BİR maç vardır Dünya Kupası finallerinde.. Bütün futbolseverleri, ama futbolu gerçekten sevenleri kahreden..
Futbol tarihinin en iyi takımlarından biri olan Zico’lu, Eder’li, Socrates’li Brezilya’nın İtalya’ya 3-2 yenilip elendiği maç.. Barcelona’da bitime 32 dakika kala beraberlik yetecekken, inanılmaz ofansif bir taktikle elenen Brezilya herkesi şok etmişti..
Aradan yıllar geçti.. Çok şey değişti, ama futbolda bir altın kural değişmedi.. Gol yememeyi öğrenmeyen takımların uluslararası platformda işi yok.. Önce gol yemeyeceksin, sonra atmak için her türlü çabayı sarf edeceksin, sonra işin şov tarafını düşüneceksin.
Fenerbahçe tarihinin en başarılı teknik direktörlerinden birini gönderdi. Yerine Zico’yu aldı.. Hiçbir Avrupa Kupası maçı yönetmemiş Zico, Fenerbahçe’nin geçebileceği bir turu adeta Dinamo’ya hediye etti. İlk maçta Anelka’yı oynatması.. Tecrübesiz Can’ı göbeğe koyması.. 1-1’den sonra orta sahayı kuvvetlendirmek yerine oyunu ileride kurmaya çalışması Zico’nun hatalarıydı.. Bir ara merak ettim savunmanın zirveye oturduğu Dünya Kupası’nda Zico’nun diğer maçları seyredip seyretmediğini..
Uyardık ama...
İlk maç bitti. Rövanş için uyarılarda bulunduk. Can’ın bu ağırlığı kaldırmaya hazır olmadığını, Servet’ten mutlaka yararlanılmasını gerektiğini belirttik. Can’ın tuttuğu, daha doğrusu tutamadığı Shatskikh iki golle turu alıp götürdü..

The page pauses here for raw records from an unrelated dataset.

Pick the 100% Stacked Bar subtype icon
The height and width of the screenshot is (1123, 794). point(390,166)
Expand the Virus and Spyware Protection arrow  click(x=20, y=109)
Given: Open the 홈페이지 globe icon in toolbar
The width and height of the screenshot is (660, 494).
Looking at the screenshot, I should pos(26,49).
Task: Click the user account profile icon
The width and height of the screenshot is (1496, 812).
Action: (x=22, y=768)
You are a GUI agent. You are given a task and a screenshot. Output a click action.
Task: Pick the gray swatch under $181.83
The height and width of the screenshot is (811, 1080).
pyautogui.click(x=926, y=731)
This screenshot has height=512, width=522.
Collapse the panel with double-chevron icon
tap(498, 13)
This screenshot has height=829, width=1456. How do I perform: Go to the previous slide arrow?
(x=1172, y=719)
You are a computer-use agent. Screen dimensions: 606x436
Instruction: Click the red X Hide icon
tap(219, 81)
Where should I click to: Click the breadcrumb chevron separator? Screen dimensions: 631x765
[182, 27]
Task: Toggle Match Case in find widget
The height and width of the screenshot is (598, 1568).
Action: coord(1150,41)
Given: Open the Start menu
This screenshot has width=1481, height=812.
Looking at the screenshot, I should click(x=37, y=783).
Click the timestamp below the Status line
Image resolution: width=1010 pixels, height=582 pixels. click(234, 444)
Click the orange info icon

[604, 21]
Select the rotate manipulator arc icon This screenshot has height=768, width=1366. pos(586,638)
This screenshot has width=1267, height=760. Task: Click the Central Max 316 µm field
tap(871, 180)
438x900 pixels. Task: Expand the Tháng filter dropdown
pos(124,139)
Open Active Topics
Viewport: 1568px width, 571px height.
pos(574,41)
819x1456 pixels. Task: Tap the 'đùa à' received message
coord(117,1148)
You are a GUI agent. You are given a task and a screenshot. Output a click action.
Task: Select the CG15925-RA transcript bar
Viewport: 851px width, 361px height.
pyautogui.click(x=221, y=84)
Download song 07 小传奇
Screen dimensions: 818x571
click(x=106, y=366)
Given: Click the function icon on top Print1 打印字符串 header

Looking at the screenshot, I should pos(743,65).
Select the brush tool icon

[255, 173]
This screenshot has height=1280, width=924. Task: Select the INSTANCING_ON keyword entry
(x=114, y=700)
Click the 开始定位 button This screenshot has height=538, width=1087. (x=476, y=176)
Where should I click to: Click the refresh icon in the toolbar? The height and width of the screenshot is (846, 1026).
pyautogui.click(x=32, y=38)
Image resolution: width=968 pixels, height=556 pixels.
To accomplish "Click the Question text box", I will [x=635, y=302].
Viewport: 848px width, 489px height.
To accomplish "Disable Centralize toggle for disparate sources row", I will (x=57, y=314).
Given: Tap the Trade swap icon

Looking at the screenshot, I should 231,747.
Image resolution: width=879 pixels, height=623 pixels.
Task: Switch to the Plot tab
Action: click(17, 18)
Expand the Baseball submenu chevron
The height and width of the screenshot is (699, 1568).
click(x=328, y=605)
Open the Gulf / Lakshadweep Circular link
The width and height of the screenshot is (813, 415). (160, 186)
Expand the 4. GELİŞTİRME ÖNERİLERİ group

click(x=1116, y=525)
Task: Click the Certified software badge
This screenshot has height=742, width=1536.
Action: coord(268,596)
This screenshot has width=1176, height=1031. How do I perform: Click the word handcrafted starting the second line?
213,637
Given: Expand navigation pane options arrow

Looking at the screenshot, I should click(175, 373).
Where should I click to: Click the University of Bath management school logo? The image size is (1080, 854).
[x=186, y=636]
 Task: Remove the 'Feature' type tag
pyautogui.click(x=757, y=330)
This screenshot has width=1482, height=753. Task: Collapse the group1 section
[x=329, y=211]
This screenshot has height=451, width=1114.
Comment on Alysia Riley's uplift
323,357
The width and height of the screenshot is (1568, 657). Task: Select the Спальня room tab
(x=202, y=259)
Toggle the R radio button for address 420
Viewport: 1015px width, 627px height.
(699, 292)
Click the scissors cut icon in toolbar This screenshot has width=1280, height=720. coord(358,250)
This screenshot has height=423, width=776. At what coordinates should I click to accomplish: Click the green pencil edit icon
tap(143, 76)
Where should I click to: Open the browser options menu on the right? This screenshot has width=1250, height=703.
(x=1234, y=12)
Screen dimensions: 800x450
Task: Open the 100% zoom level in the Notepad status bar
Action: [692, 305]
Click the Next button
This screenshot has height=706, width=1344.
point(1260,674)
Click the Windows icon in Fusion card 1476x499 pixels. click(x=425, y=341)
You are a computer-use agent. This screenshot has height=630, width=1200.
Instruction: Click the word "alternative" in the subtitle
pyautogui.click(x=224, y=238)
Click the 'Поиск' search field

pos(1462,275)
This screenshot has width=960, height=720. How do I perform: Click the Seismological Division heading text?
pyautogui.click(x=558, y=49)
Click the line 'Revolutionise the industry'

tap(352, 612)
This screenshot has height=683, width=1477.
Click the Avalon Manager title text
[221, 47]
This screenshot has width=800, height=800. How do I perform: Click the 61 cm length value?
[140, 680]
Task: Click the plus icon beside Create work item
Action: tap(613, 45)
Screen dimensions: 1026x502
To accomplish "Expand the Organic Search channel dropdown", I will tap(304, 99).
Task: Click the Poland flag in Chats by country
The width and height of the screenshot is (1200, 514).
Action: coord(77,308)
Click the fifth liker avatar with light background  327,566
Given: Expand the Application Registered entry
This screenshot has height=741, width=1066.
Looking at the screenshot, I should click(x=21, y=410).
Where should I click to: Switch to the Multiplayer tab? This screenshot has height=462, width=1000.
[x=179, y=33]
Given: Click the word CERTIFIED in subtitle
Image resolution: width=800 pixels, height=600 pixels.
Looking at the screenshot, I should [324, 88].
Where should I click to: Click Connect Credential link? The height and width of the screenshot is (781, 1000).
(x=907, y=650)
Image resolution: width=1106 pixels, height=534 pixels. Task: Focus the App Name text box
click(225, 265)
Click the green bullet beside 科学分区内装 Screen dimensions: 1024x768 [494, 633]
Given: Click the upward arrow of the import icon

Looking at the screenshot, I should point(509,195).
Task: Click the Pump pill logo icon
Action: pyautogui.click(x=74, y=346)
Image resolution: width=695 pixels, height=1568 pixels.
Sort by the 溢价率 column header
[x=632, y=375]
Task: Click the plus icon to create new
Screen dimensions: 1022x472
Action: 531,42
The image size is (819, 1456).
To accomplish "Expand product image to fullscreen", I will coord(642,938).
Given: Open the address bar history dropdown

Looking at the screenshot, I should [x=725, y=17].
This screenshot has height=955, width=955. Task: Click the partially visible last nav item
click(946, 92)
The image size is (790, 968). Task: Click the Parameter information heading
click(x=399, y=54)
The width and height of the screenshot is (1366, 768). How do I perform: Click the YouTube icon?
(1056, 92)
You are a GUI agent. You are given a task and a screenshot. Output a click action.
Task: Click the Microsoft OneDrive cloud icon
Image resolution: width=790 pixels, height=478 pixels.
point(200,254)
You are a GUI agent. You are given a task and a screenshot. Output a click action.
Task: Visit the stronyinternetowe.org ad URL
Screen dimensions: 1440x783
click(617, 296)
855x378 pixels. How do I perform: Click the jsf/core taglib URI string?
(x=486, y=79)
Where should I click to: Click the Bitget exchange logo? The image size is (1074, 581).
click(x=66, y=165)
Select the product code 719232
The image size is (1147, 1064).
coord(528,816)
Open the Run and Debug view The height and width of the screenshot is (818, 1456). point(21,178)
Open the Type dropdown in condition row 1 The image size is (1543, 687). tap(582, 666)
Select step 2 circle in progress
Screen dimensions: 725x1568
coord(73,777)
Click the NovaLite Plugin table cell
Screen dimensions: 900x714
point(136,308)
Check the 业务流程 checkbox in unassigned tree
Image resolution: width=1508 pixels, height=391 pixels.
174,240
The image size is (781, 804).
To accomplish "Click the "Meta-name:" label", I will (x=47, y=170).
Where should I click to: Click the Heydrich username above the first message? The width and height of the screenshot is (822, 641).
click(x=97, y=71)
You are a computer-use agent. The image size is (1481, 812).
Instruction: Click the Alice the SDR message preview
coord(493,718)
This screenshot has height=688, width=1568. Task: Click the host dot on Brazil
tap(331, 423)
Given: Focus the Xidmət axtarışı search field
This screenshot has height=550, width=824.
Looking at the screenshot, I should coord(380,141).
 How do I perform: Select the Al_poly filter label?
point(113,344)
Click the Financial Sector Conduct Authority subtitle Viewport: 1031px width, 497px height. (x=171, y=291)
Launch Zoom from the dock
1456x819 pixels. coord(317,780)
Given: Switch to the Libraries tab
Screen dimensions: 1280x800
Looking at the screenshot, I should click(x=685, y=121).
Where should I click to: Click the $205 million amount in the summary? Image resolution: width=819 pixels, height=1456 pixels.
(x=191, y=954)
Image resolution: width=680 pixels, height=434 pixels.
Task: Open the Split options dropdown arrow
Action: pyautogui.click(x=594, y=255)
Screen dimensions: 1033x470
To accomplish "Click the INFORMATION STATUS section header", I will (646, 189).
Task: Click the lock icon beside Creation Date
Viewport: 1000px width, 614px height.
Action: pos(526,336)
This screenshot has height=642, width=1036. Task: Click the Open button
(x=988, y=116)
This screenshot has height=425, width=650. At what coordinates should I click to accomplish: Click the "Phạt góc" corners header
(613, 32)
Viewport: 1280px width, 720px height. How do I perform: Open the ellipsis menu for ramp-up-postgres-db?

1-1’den sonra yine tura ortak olabilirdi F.Bahçe.. Tuncay biraz kenara çekilse, oraya Alex girse, Tümer oyun kurucu pozisyonunda oynasa, F.Bahçe ikinci golü yemeyebilirdi. Hele hele göz göre göre yenen ilk gol sonrası Ümit göbeğe çekilse, tribünleri dolduran binlerce seyirci bir Avrupa hüsranı daha yaşamazdı..
H H H
Bir de genel eksikleri var Fenerbahçe’nin.. Örneğin Rüştü.. Hala uzun vuruşlarla topu rakip sahaya atmaya çalışıyor.. Oyunu geriden kurma çabası içine çok yavaş giriyor.. Rakip toparlanıyor. Bu arada kimse de Rüştü’den top istemiyor. Ben bu kadar deorganize bir savunmayı çok az gördüm..
İkinci eksik hızlı rakiplere karşı çok veren Fenerbahçe’nin ağır hücum etmesi.. Yerleşik savunmaya karşın sadece uzaktan şut çekerek gol bulmaya çalışmak, basketbolda tüm umudunuzu üçlüklere bağlamanıza benziyor..
Bir eksiklik daha.. Türkiye’nin en güzel stadı Fenerbahçe’nin kullanımında.. Ama en kötü zemini bu statta.. Bu zeminde iyi futbol oynamak, top sürmek, çalım atmak beceri istiyor..
Dördüncü eksiklik seyirci.. Taraftar takım galipken takımı desteklemez.. Takım elenmişken destekler.. Taraftar hata yapan futbolcusunu, takım kaptanını ıslıklayıp, gol atanın adını sürekli anmaz.. Üstelik adını andığı o futbolcu gitmek için yönetime sürekli baskı yaparken..
Ve Fenerbahçe’nin son eksikliği.. Avrupa’da turlar atlamak, finaller oynamak, kupalar almak önce yürek ister.. Para değil.. Başkanında, kaptanında, teknik adamında, futbolcusunda o yürek olduğu zaman F.Bahçe’nin Anelka’ya da, Ortega’ya da, bilet karşılığı tezahürat yapanlara da ihtiyacı kalmaz.. Denizli’de pısırık bir futbolla şampiyonluk kaptırmaz.. Kiev’de 20. saniyede gol yiyerek tarihe geçmez.. Ey Fenerbahçeli futbolcu kardeşlerim.. Yerliler, yabancılar..
Önce yürek, sonra para..
Hadi bu gün erken kalkın 13.30’da televizyon başına geçin Yunanistan karşısında gerçek Devler’i izleyin..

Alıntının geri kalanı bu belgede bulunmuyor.